Bronchial carcinoid tumours are carcinoid tumours principally occurring in relation to the bronchus. These are classified as neuroendocrine neoplasms of the lungs. Endobronchial obstruction is caused due to either benign or malignant growth. Additionally stricture & blood clot pose a significant threat to a patient’s health. Bronchial carcinoids are relatively uncommon, including only 1%–2% of all lung tumours. Some of the major symptoms are cough, fever, expectoration, wheezing, haemoptysis, chest pain and asthma. Complete cure from this disease can be only achieved through total surgical excision.

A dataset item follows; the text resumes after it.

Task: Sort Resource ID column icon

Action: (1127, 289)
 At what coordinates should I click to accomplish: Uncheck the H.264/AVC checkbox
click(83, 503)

Case Study: Symptoms & Diagnosis
Recently at Rukmini Birla Hospital, Pulmonology & Interventional Pulmonology department came across one such rare case of endobronchial carcinoid tumour. The patient was a young boy, 24 years of age, only child of his parents. Hailing from a city in Rajasthan, this young boy had been coughing up blood for some time. Initially he was evaluated outside and he took symptomatic treatments but failed respond positively. His CT scan of lungs showed a tumour in the wind pipe of right lung with a further need to do a broncoscopy test.
Broncoscopy test is done to look through the patient’s airways primarily to observe haemoptysis (bleeding). It involves very high risk in view of bleeding during procedure; therefore the patient was referred to the department of Pulmonology at CK Birla Hospitals.
Treatment at RBH – CK Birla Hospital:
The course of treatment for bronchial carcinoid includes endobronchial removal of tissue and restoring passage with bronchoscopy and/or by surgical means. Endobronchial removal of tumour can be considered as the primary modality of treatment in carefully selected patients. Endobronchial removal of tumour/blood clot and relieving or narrowing are preferably done with rigid bronchoscopy under general anaesthesia in dedicated endoscopy suite/OT with team of trained anaesthetist and bronchoscopy technicians.
In the Department of Pulmonology & Interventional Pulmonology of Rukmini Birla Hospital, under Dr. Rakesh Godara’s supervision, the patient was taken for rigid broncoscopy procedure and it was found that there was a large growth that was completely blocking the right side of wind pipe. Dr. Godara then operated the tumour successfully and the bleeding was controlled effectively. Biopsy of the tumour showed typical Carcinoid.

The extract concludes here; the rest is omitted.